Task input ::
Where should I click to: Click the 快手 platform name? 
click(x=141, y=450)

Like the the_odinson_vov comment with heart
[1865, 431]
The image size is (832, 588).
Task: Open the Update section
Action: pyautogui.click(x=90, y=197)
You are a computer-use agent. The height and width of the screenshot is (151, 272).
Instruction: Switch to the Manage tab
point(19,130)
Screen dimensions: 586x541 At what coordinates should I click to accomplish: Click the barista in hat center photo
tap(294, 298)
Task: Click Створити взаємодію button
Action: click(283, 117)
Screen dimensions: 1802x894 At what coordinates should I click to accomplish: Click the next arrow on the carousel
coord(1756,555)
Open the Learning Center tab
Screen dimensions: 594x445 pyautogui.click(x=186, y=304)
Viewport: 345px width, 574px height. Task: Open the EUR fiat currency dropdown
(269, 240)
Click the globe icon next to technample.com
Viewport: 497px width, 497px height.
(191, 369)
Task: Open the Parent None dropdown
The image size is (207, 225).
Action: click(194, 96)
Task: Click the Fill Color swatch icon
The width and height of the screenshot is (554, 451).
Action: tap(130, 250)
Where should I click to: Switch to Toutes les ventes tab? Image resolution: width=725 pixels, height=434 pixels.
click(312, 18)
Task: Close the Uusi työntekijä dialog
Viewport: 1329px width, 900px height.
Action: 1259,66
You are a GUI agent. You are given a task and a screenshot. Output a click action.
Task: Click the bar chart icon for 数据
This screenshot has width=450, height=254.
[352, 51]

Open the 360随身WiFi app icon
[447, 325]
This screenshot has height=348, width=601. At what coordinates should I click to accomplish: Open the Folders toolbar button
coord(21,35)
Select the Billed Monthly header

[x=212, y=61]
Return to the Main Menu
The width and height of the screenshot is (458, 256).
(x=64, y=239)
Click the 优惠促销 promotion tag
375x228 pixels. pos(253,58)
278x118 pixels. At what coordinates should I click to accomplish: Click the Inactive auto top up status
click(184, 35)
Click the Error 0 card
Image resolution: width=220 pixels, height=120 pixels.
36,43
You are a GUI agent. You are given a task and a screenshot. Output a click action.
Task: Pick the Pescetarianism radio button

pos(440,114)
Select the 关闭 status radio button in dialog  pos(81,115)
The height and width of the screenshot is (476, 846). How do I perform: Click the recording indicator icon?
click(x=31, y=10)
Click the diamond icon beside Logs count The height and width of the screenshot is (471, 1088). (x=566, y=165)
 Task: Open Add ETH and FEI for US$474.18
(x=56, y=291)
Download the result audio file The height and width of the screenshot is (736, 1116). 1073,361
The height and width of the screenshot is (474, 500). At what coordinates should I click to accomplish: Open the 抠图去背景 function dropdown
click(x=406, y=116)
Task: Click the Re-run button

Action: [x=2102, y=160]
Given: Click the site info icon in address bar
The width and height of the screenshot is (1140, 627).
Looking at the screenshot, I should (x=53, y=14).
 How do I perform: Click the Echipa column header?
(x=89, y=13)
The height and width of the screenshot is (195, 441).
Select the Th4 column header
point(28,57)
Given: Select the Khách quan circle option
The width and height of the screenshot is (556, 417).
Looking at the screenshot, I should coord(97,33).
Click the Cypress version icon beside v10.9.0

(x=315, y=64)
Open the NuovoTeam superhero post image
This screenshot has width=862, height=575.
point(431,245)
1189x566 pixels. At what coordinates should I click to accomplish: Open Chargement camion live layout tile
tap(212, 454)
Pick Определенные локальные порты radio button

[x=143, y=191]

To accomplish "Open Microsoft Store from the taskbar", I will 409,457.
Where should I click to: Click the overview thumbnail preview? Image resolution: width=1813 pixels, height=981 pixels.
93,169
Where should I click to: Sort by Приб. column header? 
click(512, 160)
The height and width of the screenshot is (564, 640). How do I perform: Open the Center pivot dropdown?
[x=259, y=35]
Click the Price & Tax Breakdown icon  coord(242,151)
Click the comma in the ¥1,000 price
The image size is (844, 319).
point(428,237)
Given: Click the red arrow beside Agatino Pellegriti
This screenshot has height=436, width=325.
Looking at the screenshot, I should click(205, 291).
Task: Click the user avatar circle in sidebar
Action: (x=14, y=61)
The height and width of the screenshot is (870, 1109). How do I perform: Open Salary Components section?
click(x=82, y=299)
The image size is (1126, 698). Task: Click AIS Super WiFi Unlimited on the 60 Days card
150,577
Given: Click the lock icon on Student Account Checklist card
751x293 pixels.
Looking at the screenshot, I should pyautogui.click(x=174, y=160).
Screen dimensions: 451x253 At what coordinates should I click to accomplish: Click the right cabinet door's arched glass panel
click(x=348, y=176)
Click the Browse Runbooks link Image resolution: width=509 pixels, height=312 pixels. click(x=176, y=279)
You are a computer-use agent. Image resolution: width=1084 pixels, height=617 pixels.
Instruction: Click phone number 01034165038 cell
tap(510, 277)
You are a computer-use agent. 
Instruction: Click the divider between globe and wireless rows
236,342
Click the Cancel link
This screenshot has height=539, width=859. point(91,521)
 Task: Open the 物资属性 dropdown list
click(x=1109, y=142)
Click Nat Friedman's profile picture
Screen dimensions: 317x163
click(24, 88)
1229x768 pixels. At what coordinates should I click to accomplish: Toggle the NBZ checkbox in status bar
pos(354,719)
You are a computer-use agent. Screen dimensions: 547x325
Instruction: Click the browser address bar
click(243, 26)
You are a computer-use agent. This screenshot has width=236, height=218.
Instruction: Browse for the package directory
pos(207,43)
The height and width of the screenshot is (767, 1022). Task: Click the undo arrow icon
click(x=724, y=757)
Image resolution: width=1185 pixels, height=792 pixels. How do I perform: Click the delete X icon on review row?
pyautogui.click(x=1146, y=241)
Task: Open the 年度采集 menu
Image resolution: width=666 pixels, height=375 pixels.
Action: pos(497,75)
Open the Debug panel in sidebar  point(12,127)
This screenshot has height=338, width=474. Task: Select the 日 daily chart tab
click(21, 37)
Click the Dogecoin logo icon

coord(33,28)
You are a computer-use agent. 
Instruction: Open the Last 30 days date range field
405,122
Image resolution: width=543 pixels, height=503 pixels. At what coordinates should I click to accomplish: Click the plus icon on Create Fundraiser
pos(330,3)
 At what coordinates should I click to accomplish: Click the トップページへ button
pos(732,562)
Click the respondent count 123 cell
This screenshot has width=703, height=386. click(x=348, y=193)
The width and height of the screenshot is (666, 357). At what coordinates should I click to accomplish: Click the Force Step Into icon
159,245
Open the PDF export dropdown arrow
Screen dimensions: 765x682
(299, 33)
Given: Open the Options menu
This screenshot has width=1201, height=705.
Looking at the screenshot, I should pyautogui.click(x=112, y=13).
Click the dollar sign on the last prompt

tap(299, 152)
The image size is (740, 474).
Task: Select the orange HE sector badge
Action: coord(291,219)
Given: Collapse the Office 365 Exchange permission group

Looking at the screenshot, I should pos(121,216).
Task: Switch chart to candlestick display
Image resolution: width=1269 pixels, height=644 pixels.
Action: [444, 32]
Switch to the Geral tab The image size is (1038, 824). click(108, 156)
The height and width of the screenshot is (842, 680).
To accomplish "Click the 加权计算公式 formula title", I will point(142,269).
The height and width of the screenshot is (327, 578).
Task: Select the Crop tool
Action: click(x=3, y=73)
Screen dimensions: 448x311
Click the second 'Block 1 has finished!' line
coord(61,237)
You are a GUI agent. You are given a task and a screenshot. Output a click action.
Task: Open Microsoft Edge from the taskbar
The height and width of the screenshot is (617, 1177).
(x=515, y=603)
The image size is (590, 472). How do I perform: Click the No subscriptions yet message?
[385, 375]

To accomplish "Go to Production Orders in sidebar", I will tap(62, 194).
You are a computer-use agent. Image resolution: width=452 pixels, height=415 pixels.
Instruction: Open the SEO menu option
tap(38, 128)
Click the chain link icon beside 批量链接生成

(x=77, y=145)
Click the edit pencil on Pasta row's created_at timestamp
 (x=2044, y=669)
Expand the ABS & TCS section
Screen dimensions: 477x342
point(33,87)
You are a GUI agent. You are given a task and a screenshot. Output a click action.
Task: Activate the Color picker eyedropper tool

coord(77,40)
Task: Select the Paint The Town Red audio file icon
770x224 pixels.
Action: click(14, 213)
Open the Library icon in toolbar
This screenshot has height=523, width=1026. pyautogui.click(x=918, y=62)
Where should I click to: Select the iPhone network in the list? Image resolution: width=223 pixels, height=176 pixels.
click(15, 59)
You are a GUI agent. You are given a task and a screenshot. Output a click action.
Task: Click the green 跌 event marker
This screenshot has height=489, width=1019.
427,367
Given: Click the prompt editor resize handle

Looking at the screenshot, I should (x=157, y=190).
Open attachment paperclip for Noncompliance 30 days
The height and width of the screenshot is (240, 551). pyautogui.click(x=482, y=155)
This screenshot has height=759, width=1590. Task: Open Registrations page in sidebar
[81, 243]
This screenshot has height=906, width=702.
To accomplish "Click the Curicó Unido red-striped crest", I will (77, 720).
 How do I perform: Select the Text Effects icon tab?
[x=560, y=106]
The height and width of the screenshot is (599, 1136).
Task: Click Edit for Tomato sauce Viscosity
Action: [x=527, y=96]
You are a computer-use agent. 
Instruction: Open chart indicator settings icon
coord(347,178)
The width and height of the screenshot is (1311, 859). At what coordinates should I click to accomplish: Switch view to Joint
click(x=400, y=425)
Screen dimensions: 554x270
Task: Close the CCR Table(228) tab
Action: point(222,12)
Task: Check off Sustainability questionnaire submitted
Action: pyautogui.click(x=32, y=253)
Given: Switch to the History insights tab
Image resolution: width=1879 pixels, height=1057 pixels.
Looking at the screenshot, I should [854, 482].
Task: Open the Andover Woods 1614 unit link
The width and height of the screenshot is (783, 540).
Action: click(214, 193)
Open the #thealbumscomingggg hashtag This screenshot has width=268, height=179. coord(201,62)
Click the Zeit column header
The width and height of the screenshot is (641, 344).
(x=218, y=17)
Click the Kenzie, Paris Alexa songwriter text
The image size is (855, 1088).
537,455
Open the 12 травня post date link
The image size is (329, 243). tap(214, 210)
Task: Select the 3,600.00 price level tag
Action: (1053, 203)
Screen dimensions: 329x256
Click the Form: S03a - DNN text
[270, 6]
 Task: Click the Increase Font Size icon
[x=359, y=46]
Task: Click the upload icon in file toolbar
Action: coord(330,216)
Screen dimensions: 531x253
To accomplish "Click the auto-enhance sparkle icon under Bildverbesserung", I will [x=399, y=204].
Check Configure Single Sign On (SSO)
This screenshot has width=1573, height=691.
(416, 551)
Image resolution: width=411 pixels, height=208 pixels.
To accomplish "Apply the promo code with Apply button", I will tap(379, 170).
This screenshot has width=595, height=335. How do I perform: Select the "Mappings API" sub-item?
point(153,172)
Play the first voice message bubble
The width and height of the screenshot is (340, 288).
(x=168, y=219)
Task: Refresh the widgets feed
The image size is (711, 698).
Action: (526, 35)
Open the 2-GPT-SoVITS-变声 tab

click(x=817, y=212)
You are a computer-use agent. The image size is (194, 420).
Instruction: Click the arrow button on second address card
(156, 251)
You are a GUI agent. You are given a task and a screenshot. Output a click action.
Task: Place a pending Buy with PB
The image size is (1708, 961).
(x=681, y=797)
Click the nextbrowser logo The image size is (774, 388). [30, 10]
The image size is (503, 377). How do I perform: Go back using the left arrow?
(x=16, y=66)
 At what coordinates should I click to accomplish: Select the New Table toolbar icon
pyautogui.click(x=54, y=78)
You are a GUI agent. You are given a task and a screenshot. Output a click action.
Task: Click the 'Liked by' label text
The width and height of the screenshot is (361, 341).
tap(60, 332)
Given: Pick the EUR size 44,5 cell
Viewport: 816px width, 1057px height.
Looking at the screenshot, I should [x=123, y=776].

Direction :: Write out the items again word for word, starting with the very first line and going on through the line with "Action: pyautogui.click(x=90, y=197)", including both.

The reply ::
Where should I click to: Click the 快手 platform name? 
click(x=141, y=450)

Like the the_odinson_vov comment with heart
[1865, 431]
The image size is (832, 588).
Task: Open the Update section
Action: pyautogui.click(x=90, y=197)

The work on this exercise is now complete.